1 Introduction

Since the first appearance in a 1963 paper by Wanlass and Sah [6, 33], the complementary metal-oxide semiconductor (CMOS) transistor has become the leading technology used in digital electronic devices, unfortunately, the previous achievements are coming to a halt. The traditional transistor is reaching its physical limits. At the same time, reliability and power issues are rising at an alarming pace. Even though there is no mature technology available yet, many new devices are considered as a replacement for CMOS transistors, many of which do not even use electron charge as state variables [5].

One attractive alternative to charge-based devices is the field-coupled nanocomputing (FCN) paradigm [1], where circuits can execute all logic operations based on local field interactions between nanoscale building blocks that are organized in patterned arrays. Several FCN paradigms are currently under active investigation, including nanomagnetic logic (NML) [8] and quantum-dot cellular automata (QCA) [19].

NML is known as the magnetic QCA and presents some advantages, such as operating at room temperature. Here, the circuits exploit the magnetic “stray” field produced by one or more (input) nanomagnets to change the magnetization of the neighbor nanomagnets. This influence occurs through the magnetostatic coupling, which depends on the magnetization direction and the relative position/distance between the magnetic particles. The device magnetization is associated with ‘0’ and ‘1’ binary logic states, allowing them to perform Boolean logic operations. Some simple NML circuits have been experimentally demonstrated [14, 29, 30].

An external clock enables the correct propagation of a signal in an array of nanomagnets. The clocking system in NML circuits has three purposes: to avoid signal error in long arrays of nanomagnets, to yield an adiabatic change of magnetization, and to ensure signal synchronization. Several efforts have been made to design an efficient clocking system for NML [3, 13, 20, 26]. At a higher abstraction level, we can organize these clocking systems in clocking schemes with the usage of restrictive routing grids.

Raw data:
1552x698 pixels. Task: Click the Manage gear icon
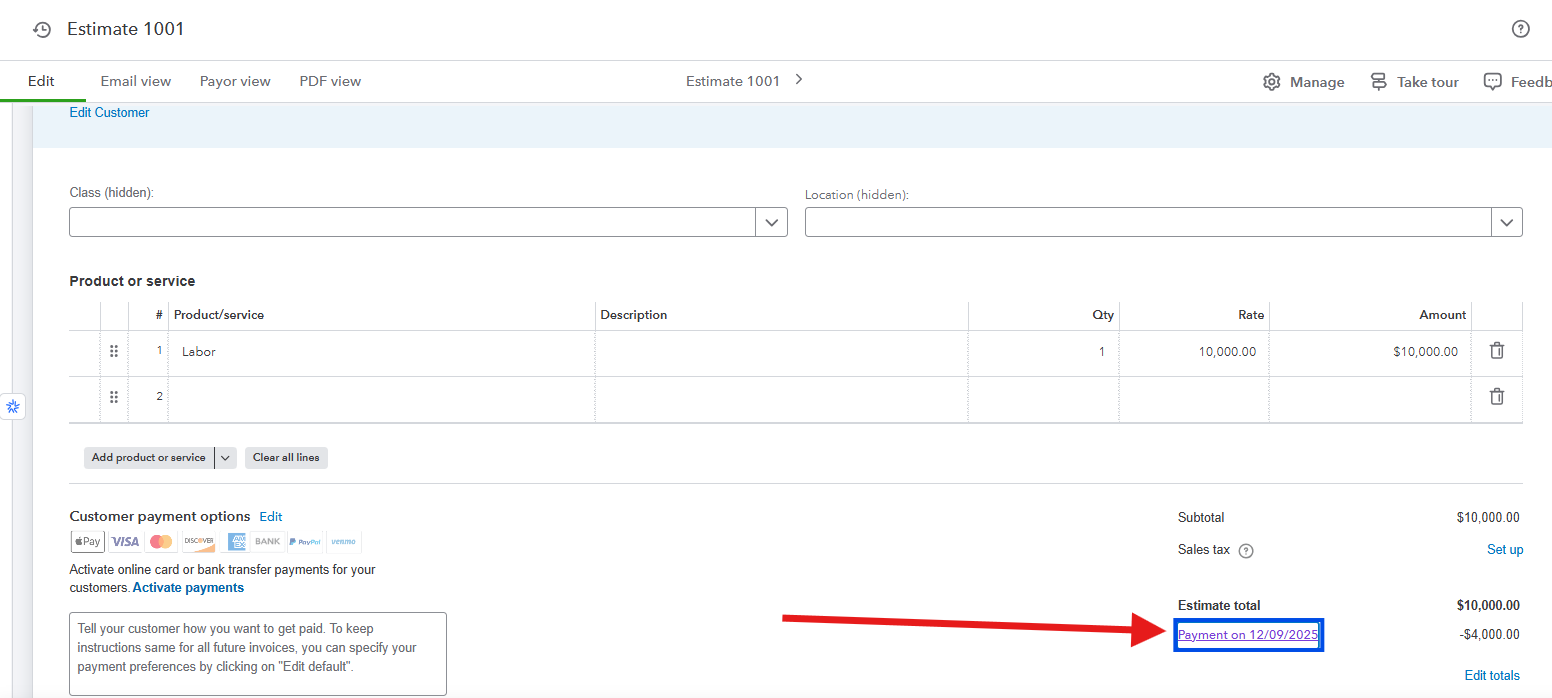pyautogui.click(x=1272, y=82)
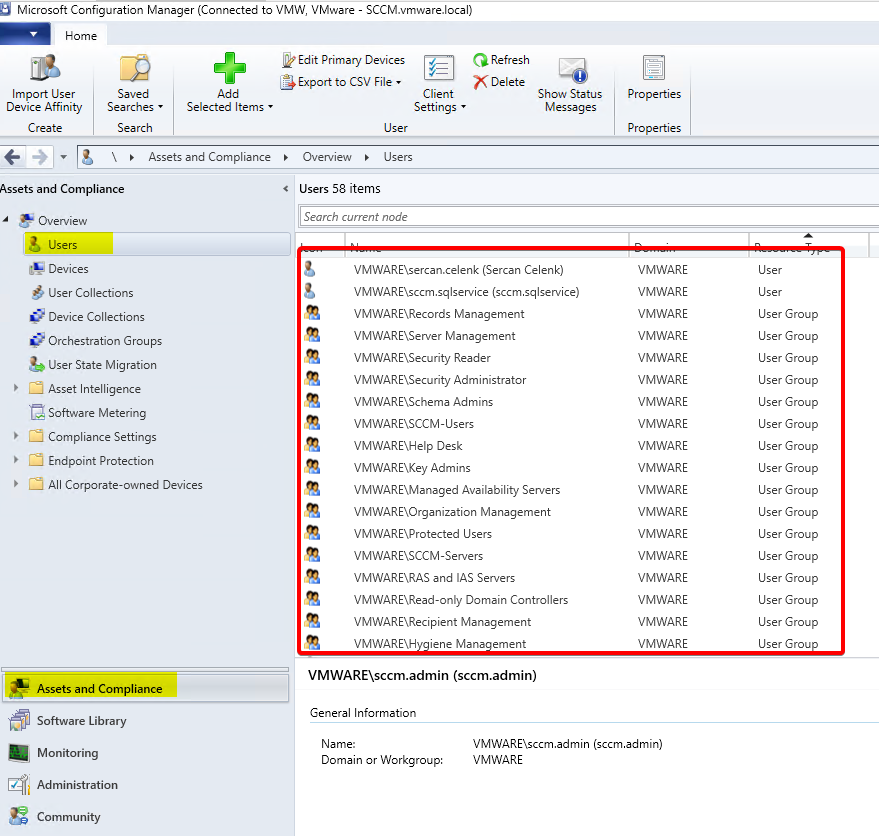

Jobs:
1. According to the introduction on field-coupled nanocomputing, what purposes does the clocking system in NML circuits serve? List them all.
2. Pick up the introduction on field-coupled nanocomputing after its last sentence and keep writing it.

Outputs for the tasks:
1.
- To avoid signal error in long arrays of nanomagnets
- To yield an adiabatic change of magnetization
- To ensure signal synchronization

2.
In this paper, we explain in-depth BANCS [10], a QCA-inspired clocking scheme for NML, which is scalable and flexible enough to enable feedback paths and to route. Moreover, we discuss how these structures are essential to building scalable solutions. Subsequently, we reference the current state-of-the-art frameworks and tools to aid the process of the transposition of a circuit specification onto a clocking scheme. Finally, we compare BANCS with three other QCA clocking schemes [4, 10, 12, 27, 28].

We organize this paper as follows: Sect. 2 reviews the basics of the NML technology, its basic logic elements, and how the clocking system works in the technology. Section 3 presents in detail BANCS along with its design challenges. Section 4 shows and compares circuits implemented in BANCS and three other clocking schemes. Finally, Sect. 5 summarizes the topics presented in the paper.

2 Background

In this section, we present an overview of NML technology. We show how the nanomagnets interact with each other to build the essential logical devices to perform computation. We also show how the clocking system affects a circuit’s stability and synchronization. The technology has no static power dissipation, which is one of the issues with the CMOS technology, the switching energy of a nanomagnetic device can be orders of magnitude lower than a charge-based CMOS transistor.

2.1 Nanomagnetic logic basics

The basic building block of an NML circuit is a rectangular-shape nanomagnet (other geometries are also possible). The nanomagnet must be small enough (around 200 nm long) to present only one magnetic domain. The nanomagnet’s magnetization of an isolated elongated nanomagnet is likely to lie along its longer axis (also known as easy axis), to minimize the shape energy. This energy has two stable minimum, yielding the magnetization vector to point in any of the two possible directions along the length of the rectangle. We defined the logical values ‘1’ and ‘0’ when the magnetization points “up” and “down”, respectively. An external magnetic field can be applied to bring the targeted nanomagnets into a “null” state [13]; furthermore, the spin-hall effect can be explored to avoid the usage of an external magnetic field at all [3].

Wires in NML can be arranged in two basic configurations, exploiting the coupling between nanomagnets. These are known as ferromagnetic [Fig. 1(a)] or antiferromagnetic [Fig. 1(b)]. The alignment of the magnetization is parallel in the former, while it is antiparallel in the latter. For the configuration shown in Fig. 1(b), it is possible to perceive that in this technology, an inverter can be represented by a wire with an even number of nanomagnets.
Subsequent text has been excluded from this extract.